In an era characterised by rapid technological advancements, it's no surprise that the ways we manage our finances have also undergone a significant transformation. The use of cash is becoming less prevalent in society, with about 84% of Canadians embracing digital forms of payment instead. However, while this transition offers convenience for some, it also presents select challenges for others.

This is exactly what one team of McGill University Masters in Public Policy students set out to investigate. Tasked by the Bank of Canada (BoC) to explore the social policy implications of a "Less-Cash" society, here’s what the students, Aftab Ahmed, Hayley Krieger, Sokhema Sreang, and Megan Warsame, found out.

The movement towards less-cash has consequences

Many Canadians now favour different methods for their transactions, such as e-Transfer, PayPal, or using credit and debit cards. In fact, “cash use for daily purchases has declined from 54 percent in 2009 to 22 percent in 2021.” Because of this digital preference, cash has become more scarce for those that rely on it.

The students identified four separate cash-dependent groups who face undesirable outcomes in this new less-cash society: Indigenous Peoples, unhoused individuals, older people, and survivors of domestic abuse. Individuals belonging to these demographics may face increased risks of financial exclusion, abuse, and exploitation as a result of this transition.

Financial abuse and fraud can be especially prevalent for older adults. In 2022, there were over 90,000 reports of fraud to the Canadian Anti-Fraud Centre (CAFC), with approximately $530 million lost as a result. CAFC has also found that seniors tend to lose 33% more money on average.

There are many more reasons that people prefer traditional cash-based transactions; including, but not limited to, the following:

  • For low volume transactions.
  • To safeguard finances in times of crisis: “Many individuals express a preference for keeping their savings or emergency funds in cash, citing reasons such as: security, universality, accessibility, anonymity, and the sense of control they derive from managing their finances in physical currency.”
    • Cash can also be hard to come by in times of emergency when demand increases, e.g. the major network outage Rogers experienced in 2022.
  • For better budgeting: “For vulnerable groups, cash-based budgeting is reliable, easy to monitor, and prevents individuals from going into debt from an over-reliance on credit.”
  • As a method of payment for various social events and traditional occasions.
  • For those reliant on panhandling to fund necessities.
  • As a “getaway fund” for those experiencing domestic abuse.

Reliance on cash can also be the result of a lack of trust for financial institutions or limited access to banks. Those without access to mainstream financial services may instead turn to “fringe banks,” such as cheque-cashing outlets, payday lenders, or pawnshops, which can result in further exploitation.

So, whether intentional or not, less cash use means less cash acceptance—and that can lead to financial exclusion.

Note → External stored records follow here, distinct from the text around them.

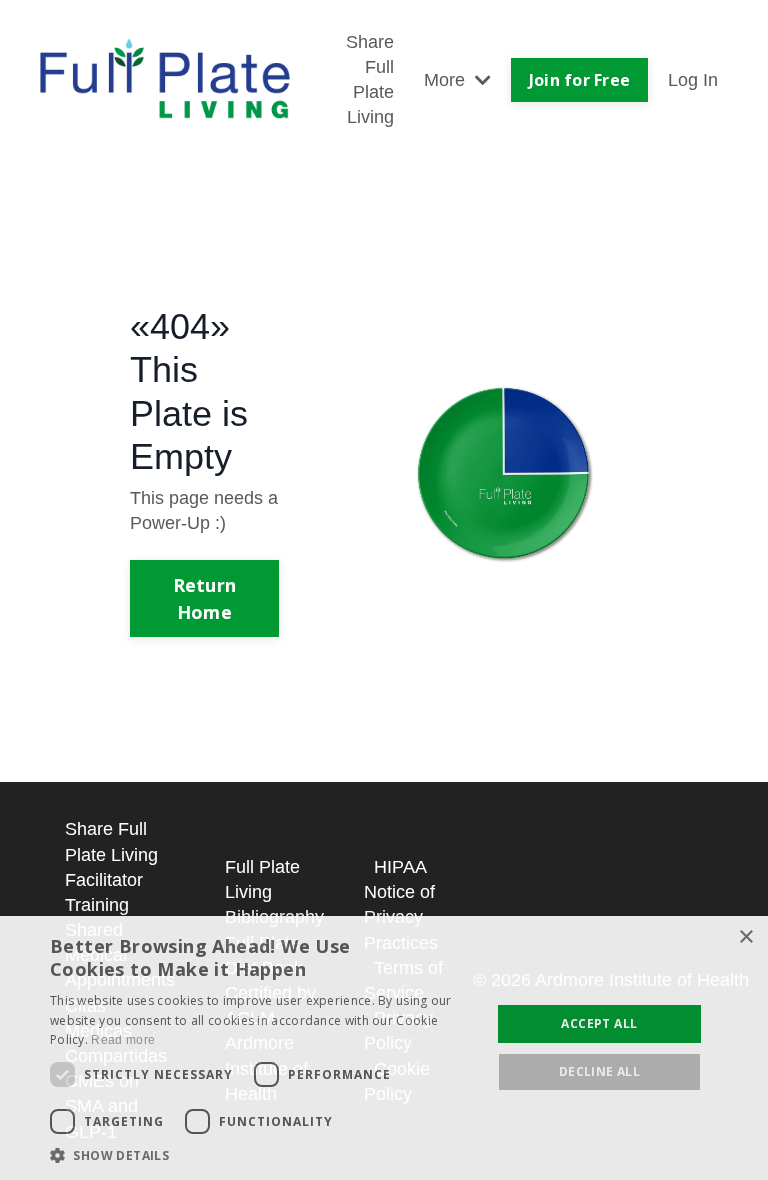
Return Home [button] (205, 598)
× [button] (745, 937)
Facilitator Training (104, 892)
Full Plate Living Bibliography (274, 892)
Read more (123, 1040)
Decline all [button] (599, 1071)
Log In (693, 80)
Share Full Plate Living (370, 80)
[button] (264, 1155)
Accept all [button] (599, 1023)
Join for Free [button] (579, 80)
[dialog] (384, 1048)
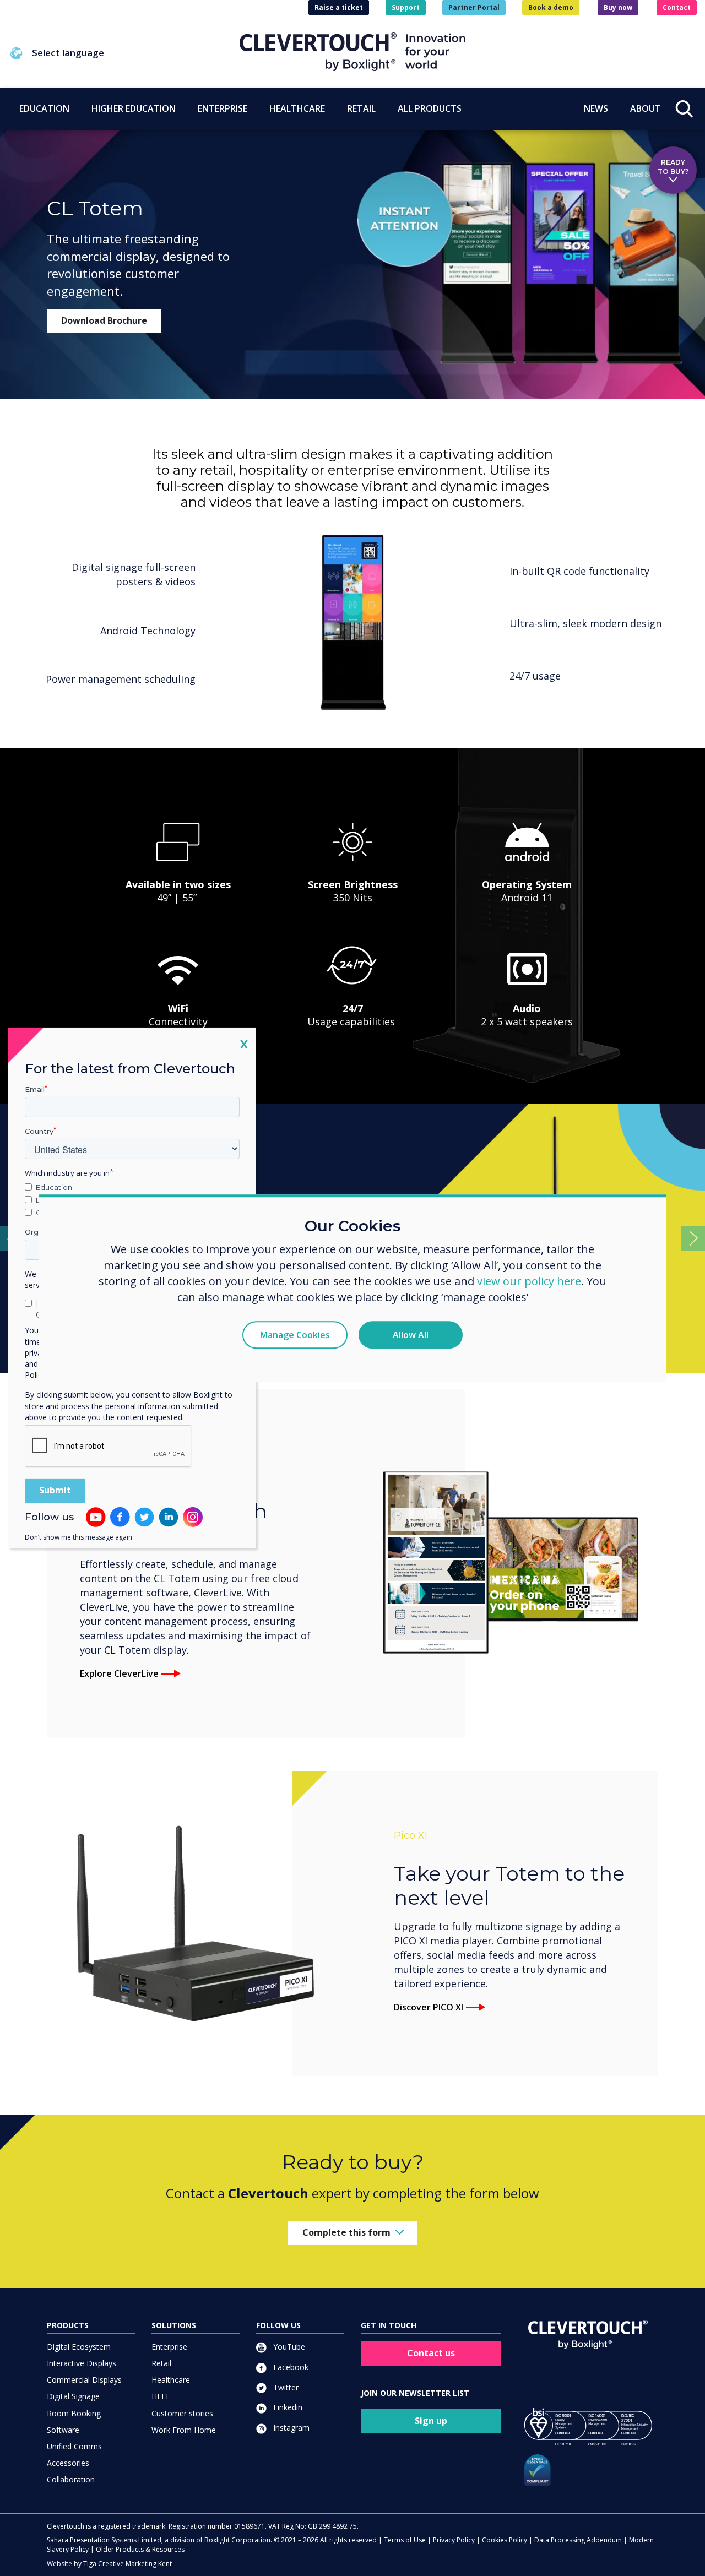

Despite very few Canadians intending to go fully cashless anytime soon, it seems that that’s where we’re headed. For example, it’s been predicted that “26 percent of Canadian grocery stores could reject cash transactions within the next five years.”

Without any interventions in place to prevent it, Canada seems to be headed “towards an inequitable payments landscape.”

There is a way forward - Recommendations:

With these consequences in mind, the McGill students made three recommendations to the BoC.

  1. Strategic Review to Define Economic and Financial Welfare (EFW). EFW is a “measure of an economy's health, capturing aspects like sustained growth, stability, equitable wealth distribution, and financial inclusion, amongst other elements.” As stands, it does not explicitly factor in financial exclusion. This recommendation entails defining EFW based on five interdependent parameters: financial stability, economic stability, monetary stability, sustainable economic growth, and financial inclusion.
  2. Community Cash Connect Program. This recommendation entails implementing a program which would provide no-cost ATMs where needed to improve access for vulnerable communities.
  3. Voluntary Codes of Conduct for Vulnerable Groups. This recommendation entails that the banking industry enact certain codes which would “promote ethical practices, prioritise customer protection, and ensure fair and transparent access to basic financial tools and services.” These codes would build on existing commitments in order to better address the precise needs of vulnerable groups and build trust.
  4. Cash Access Committee. This recommendation entails the BoC appointing a committee of experts “to investigate the need for the legislative protection of cash in Canada.” This would provide the tools to respond to this issue on a larger scale.

By addressing the unique needs of these marginalised groups and heeding these recommendations, only then will Canada avoid sleepwalking towards an inequitable future.